カタリナからの信頼が、血と混ざり力となっていく。
左目の視界が、うっすらと涙でぼやけてきた。
「まだ泣くのは早いんじゃない? あの有鱗族の彼のこともあるし……、何も策がないなんて言わないでよ?」
揶揄うような彼女の声が、くすぐるように揺れている。
胸がむず痒くなり、自然と笑みが溢れた。
左目は、しっかりとカタリナの笑顔を捉えている。
「ネモッ! ここにいたのか、頼まれていた通り連れてきたぞ」
俺とカタリナの姿に気づいたソルドが、廊下の奥から歩み寄ってきた。
転移魔法で送ってもらった時、ソルドにもう一組魔王城に転移してもらえないかお願いをしていたのだ。

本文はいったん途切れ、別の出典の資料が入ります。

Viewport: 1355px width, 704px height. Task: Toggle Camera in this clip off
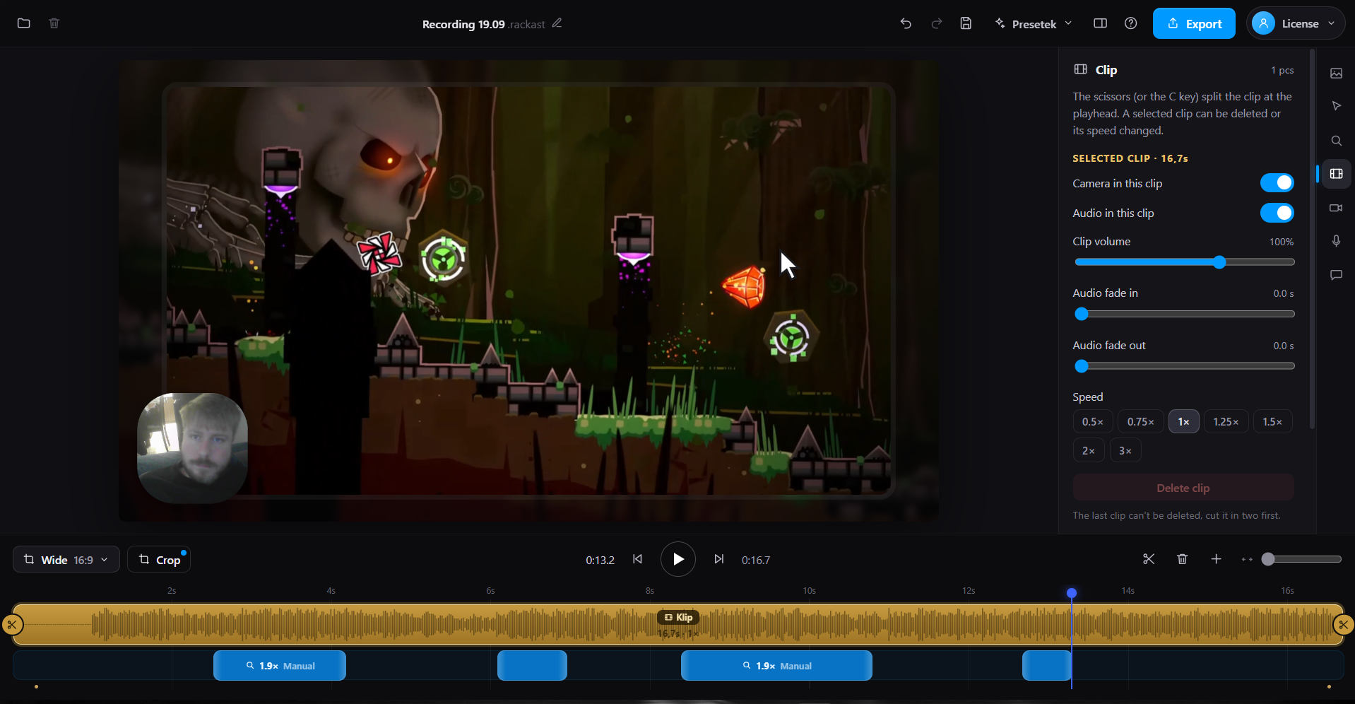tap(1277, 183)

続く緊張感が解け、膝から崩れ落ちそうになる今、最も会いたい仲間達を──。
「ネモッ!!」
駆け寄ってきたルナリスを受け止める。
さっきまでぐらついていた身体も自信も、不思議と芯が通った気がした。
かっこ悪い顔を見せずに済んだな、とカタリナの顔を見やると優しく微笑んでくれている。
「ルナリスとソルドから聞いたよ、大変だったみたいだね。まぁ、ネモが大変なのはいたものことだけど」
「おいおい……、魔王城なんてワシみてぇのが来ていいのかよ……。魔王様への手土産なんて用意してねぇぞ……」
「コノシロのオクカラ、キレイなオトがスルケド……、キイテイルとサミシクナル……」
ララとレンゾーとボルネの顔を見て、暖かい血が身体を巡るのがわかる。
信頼している仲間は、冷えていた血にゆっくりと熱を加えてくれるんだ。
「みんな、聞いて欲しいことがある。これが……、俺の最後の作戦だ」
この城でルナリスが甦った時、うっすらと頭の片隅に浮かんだ。
まだ、言葉に出来るほどではなかったが、漠然と絵画のように思い描いたイメージが。
出会ってきた仲間達の力を借りることで、実現できるかもしれない。
そう思うと、不安や恐怖は影に隠れてしまい、自信と期待が世界を照らしているようだった。
「ネモ、左目……だけじゃなくて身体中から魅力の欠片が溢れてるよ!?」
ルナリスが胸元で水を掬うようにすると、手の中に輝く光の粒が舞っている。
遠く見守る精霊にも、俺の声が届いているのかもしれない。
煌めきの一つ一つが勇気をくれる。
小さな星と想いが、俺の背中を押してくれた。